For those hoping that a visit from the Buffalo Bills would be the solution to the team’s recent offensive woes or losing ways, those hopes were cast aside quickly in the game’s opening minutes when it was clear the Chiefs were simply not going to perform well on Sunday.
The Bills, who have allowed 60 first downs over the previous two weeks, allowed the Chiefs a single first down in the entire first half. The Bills had also give up an average of 45 points over the last three weeks, all losses, but somehow the Chiefs could only manage a single field goal while playing at home.
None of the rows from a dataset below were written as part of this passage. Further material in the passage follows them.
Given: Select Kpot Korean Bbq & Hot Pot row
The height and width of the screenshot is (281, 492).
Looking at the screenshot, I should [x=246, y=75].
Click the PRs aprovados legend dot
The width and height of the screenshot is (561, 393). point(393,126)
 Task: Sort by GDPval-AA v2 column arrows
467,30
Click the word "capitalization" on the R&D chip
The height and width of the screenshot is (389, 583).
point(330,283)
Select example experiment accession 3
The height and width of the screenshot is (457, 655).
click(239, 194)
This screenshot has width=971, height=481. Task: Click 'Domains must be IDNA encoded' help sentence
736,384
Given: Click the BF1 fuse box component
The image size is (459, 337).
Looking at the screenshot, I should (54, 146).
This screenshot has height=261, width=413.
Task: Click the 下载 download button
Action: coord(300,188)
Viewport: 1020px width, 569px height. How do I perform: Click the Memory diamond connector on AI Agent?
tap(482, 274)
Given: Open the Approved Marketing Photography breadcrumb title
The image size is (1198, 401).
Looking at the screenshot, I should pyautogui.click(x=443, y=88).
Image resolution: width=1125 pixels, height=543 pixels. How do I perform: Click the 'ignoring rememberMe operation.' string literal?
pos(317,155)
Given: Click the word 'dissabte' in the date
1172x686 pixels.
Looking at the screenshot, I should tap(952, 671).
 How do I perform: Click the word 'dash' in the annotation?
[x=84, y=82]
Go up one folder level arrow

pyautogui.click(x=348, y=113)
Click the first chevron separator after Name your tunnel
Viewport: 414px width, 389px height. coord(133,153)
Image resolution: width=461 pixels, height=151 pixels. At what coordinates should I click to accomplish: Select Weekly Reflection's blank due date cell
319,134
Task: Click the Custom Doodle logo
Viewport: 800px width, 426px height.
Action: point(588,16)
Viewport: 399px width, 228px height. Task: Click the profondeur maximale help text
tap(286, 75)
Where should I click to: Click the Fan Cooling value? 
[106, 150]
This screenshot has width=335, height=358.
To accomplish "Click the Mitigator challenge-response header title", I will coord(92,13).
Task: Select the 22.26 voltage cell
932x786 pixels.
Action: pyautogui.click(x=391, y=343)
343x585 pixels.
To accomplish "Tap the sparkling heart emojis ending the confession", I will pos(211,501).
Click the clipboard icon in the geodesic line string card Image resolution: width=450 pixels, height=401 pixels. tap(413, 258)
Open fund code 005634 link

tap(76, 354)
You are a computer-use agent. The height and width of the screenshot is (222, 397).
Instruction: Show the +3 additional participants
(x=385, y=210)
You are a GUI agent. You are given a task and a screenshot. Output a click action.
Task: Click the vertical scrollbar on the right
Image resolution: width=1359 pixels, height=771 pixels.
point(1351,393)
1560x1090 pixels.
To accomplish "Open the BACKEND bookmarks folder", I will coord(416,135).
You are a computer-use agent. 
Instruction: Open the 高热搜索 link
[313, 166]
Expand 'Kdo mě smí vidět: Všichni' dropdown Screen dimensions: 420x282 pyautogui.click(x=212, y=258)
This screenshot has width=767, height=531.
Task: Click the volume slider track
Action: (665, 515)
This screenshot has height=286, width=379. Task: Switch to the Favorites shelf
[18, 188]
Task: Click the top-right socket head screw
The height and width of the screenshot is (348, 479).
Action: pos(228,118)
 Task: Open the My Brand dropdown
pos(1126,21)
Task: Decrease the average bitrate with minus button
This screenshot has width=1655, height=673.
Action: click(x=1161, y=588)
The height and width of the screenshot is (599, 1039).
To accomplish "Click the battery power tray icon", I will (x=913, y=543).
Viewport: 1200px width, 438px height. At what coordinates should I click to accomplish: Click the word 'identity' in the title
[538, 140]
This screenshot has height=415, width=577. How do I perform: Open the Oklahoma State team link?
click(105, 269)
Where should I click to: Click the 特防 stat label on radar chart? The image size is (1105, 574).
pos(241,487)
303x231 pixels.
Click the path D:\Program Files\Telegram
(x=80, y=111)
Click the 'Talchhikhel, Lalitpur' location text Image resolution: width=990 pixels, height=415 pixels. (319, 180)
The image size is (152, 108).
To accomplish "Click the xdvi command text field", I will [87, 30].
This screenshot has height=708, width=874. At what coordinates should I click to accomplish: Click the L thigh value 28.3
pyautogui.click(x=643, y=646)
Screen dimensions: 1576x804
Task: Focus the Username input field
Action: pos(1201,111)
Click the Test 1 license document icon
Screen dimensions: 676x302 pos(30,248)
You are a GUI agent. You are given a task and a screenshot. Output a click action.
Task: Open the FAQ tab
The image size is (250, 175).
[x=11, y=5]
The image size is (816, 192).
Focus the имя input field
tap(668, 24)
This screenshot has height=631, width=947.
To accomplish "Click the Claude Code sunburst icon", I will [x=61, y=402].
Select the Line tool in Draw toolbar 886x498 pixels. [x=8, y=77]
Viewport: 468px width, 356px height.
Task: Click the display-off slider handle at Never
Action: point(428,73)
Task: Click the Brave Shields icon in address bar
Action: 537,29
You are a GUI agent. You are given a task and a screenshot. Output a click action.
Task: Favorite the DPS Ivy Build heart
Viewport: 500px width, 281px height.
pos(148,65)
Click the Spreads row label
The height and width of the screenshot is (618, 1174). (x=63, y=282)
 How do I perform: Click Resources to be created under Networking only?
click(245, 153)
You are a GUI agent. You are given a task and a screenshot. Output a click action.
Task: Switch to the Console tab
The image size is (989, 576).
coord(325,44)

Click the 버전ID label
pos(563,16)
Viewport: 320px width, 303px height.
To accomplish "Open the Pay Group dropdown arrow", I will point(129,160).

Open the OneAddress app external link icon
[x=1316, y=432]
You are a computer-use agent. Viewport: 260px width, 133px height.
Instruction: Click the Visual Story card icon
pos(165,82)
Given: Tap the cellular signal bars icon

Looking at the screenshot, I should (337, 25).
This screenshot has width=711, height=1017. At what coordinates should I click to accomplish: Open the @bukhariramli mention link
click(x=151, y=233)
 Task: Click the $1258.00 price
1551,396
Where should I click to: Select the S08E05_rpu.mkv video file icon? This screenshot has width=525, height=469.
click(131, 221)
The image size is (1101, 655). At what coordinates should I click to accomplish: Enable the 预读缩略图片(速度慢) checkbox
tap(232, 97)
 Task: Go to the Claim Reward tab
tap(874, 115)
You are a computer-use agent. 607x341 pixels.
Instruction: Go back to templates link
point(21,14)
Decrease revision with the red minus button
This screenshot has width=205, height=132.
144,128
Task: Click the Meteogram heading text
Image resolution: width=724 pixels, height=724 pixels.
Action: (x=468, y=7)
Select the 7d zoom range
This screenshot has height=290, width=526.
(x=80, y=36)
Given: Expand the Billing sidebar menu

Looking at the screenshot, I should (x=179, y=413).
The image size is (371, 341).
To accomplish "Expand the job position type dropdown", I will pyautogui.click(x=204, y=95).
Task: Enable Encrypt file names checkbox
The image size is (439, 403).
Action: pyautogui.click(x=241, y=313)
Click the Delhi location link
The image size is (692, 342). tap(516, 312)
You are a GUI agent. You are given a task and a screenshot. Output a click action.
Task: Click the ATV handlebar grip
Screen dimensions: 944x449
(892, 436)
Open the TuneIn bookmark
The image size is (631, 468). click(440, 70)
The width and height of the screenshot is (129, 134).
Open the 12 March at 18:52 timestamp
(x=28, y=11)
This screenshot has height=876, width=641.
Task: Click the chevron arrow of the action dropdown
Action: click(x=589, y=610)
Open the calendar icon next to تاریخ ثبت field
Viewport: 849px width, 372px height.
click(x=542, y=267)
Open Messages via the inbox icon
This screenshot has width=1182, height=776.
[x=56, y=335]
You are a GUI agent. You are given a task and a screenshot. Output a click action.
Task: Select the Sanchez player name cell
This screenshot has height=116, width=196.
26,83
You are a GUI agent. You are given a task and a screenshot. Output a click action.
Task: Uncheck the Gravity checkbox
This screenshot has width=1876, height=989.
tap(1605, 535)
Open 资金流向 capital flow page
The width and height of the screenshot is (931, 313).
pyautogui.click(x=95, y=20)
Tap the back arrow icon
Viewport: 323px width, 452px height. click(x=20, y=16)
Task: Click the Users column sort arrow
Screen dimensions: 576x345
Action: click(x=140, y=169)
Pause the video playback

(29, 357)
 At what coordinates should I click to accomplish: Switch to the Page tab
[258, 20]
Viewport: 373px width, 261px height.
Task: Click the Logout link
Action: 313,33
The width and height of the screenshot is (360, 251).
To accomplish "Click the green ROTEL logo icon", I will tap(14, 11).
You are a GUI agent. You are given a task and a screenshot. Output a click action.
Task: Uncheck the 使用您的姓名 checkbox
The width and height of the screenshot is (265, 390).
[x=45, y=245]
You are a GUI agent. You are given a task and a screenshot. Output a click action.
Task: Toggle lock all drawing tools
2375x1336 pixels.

The offensive ineptitude starts with the quarterback position, where Alex Smith looks like a (miserable) shell of his former self. At one point only weeks ago, he was mentioned in MVP talks for his incredible season he was having through the first half of the year, but lately he’s been less than stellar. Against the Bills, he was downright horrible, completing only 4 of his 11 passes for 41 yards and 0 touchdowns.
Tyreek Hill caught a single pass for 3 yards. Travis Kelce has only been targeted once. Only Demetrius Harris could manage an impressive catch of 28 yards for the Chiefs longest play, by far, of the entire day. The Chiefs also couldn’t get the running game going in the first half although Kareem Hunt only had five total carries. Yet even with those, he only ran for 4 total yards.
There was simply nothing positive about the offense at all in the first half against the Bills. From a single first down to an inability to convert on any of their six third downs or their 57 total yards to their total time off possession of only 8:43 (compared to the Bills owning the clock for other 21 minutes), the Chiefs served up some disgusting football.
Fortunately the Chiefs get the ball back to start the third quarter. Maybe there are some hopes for the Chiefs to make the right adjustments, but it’s hard to believe that will happen unless there’s a significant change in personnel or playcalling. Even with different plays, the Chiefs still might not be able to execute if Alex Smith can’t find the open receiver or remain in the pocket long enough for the play to blossom.